The FOX59 Morning News team is revealing some of our reporters’ and anchors’ favorite tailgate dishes. This week, FOX59 digital journalist Jacob Burbrink shares his Peach BBQ recipe.

Jacob’s Peach BBQ

Ingredients (yields 4 pieces)

  • 1 cup peach preserves
  • 1 1/2 Tbsp Worcestershire sauce
  • 1/2 tsp chile paste
  • 4 pork chops
  • 1 tsp ground ginger
  • 1 pinch ground cinnamon
  • salt and pepper to taste


  1. Mix ginger, cinnamon, salt and pepper in a medium mixing bowl
  2. Pat dry meat
  3. Sprinkle spice mix on the meat
  4. In a separate bowl mix preserves Worcestershire sauce and chile paste, Separate set aside
  5. Preheat the grill to 400 degrees.
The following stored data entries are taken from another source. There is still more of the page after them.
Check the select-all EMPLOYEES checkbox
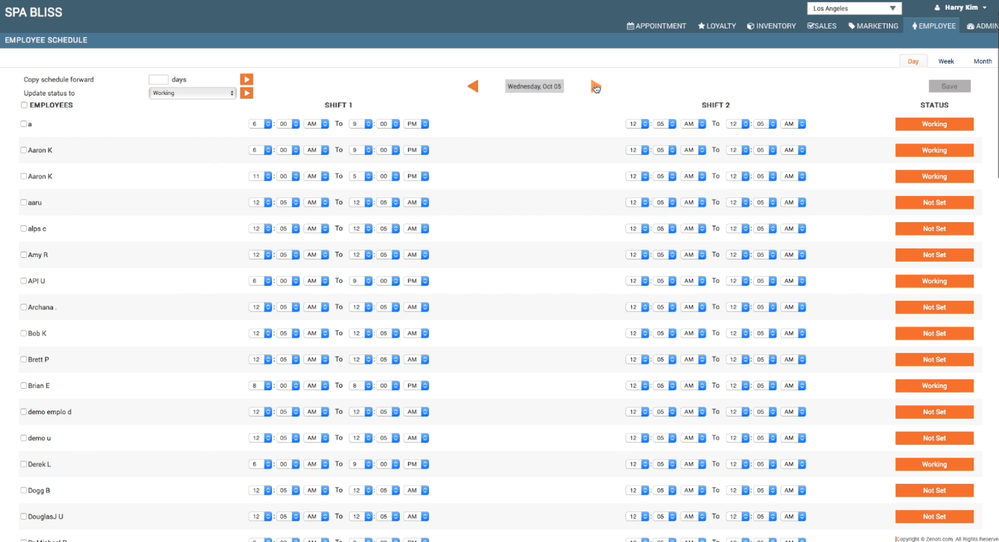[24, 105]
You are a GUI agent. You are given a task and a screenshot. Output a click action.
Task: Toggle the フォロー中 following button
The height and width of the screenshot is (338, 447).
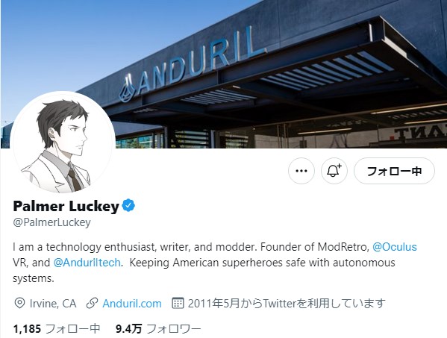394,171
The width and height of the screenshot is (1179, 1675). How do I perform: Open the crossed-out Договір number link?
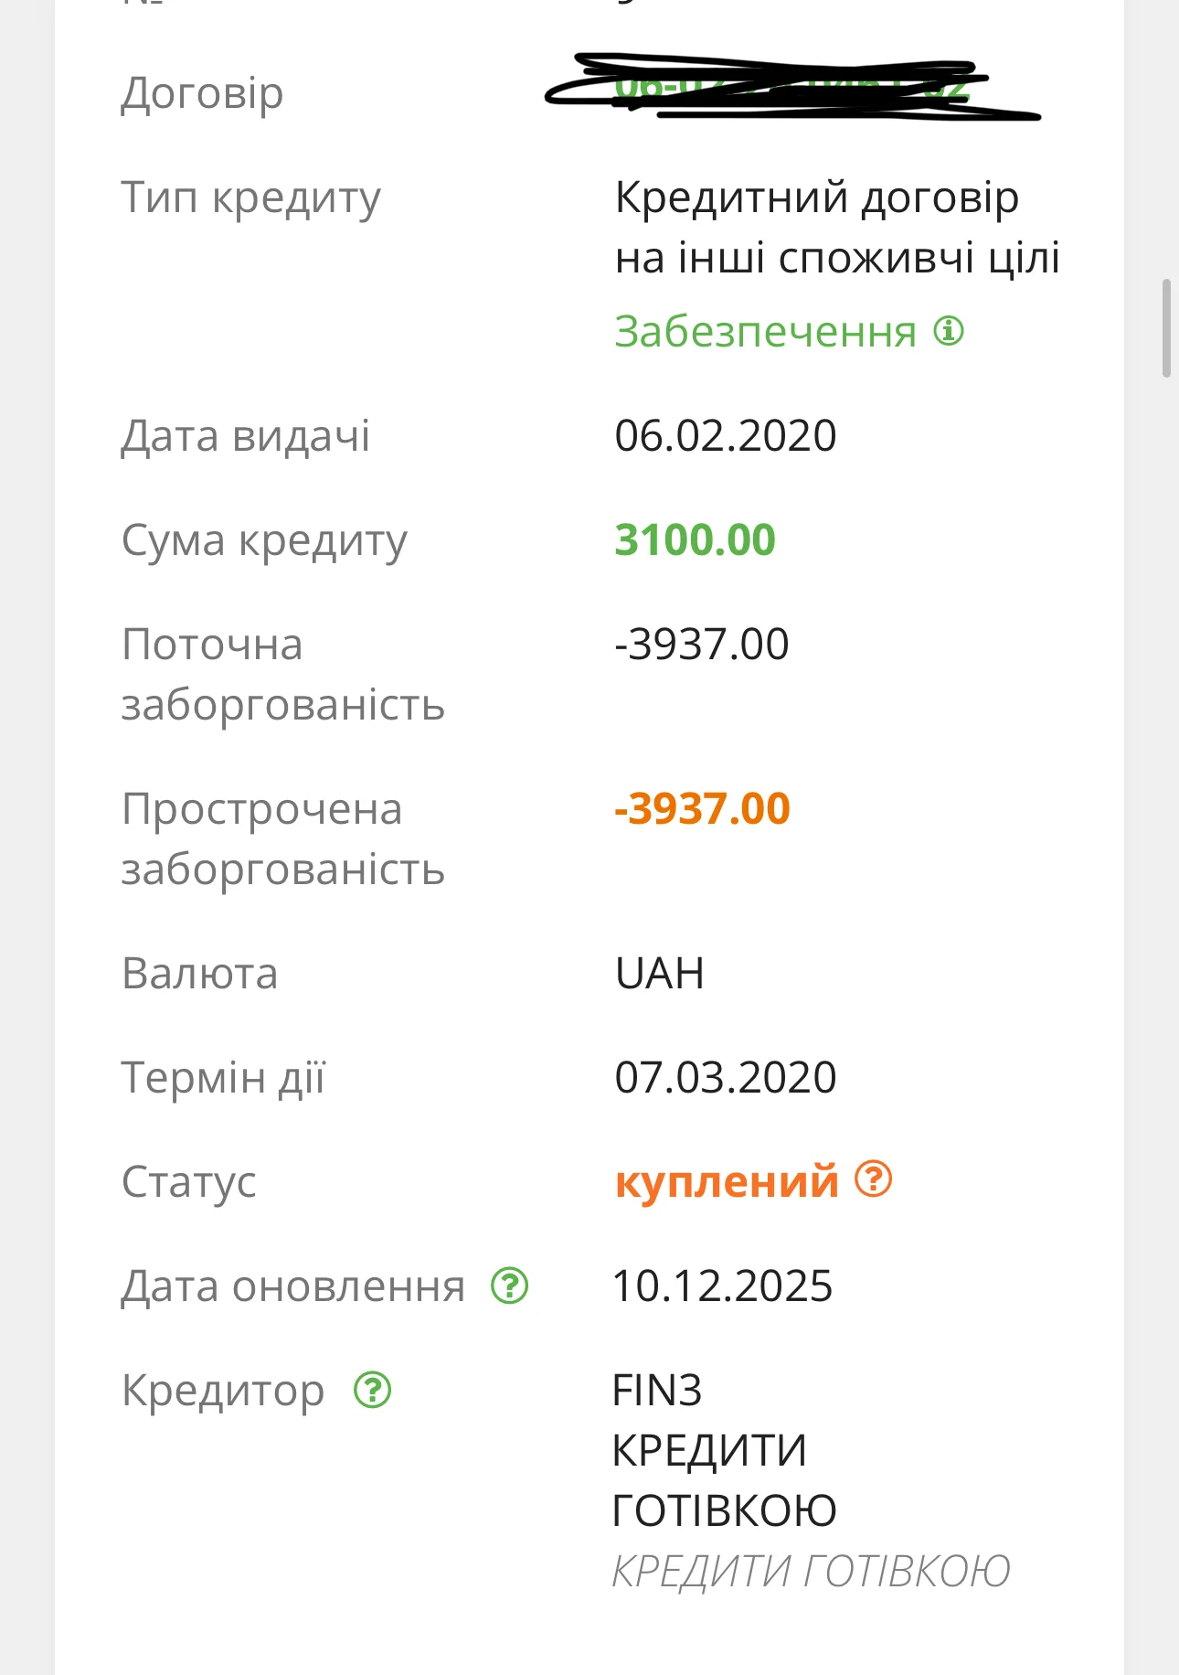791,89
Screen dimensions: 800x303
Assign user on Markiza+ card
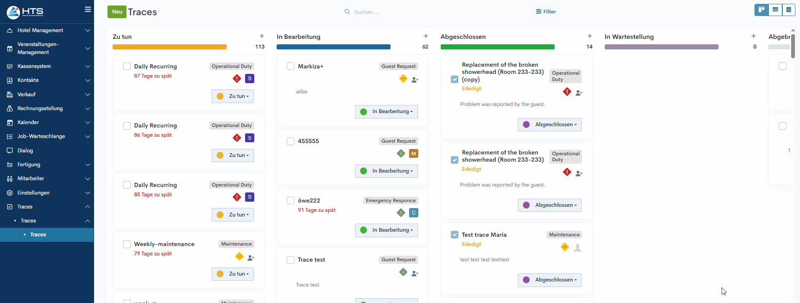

Place Foil on the grill to avoid flare-ups
  6. Place meat on the grill for four minutes
  7. Flip and coat with sauce
  8. Cook four more minutes or until pork reaches 145 degrees
  9. Serve with reserved sauce 

Jacob says this recipe pairs well with mashed potatoes.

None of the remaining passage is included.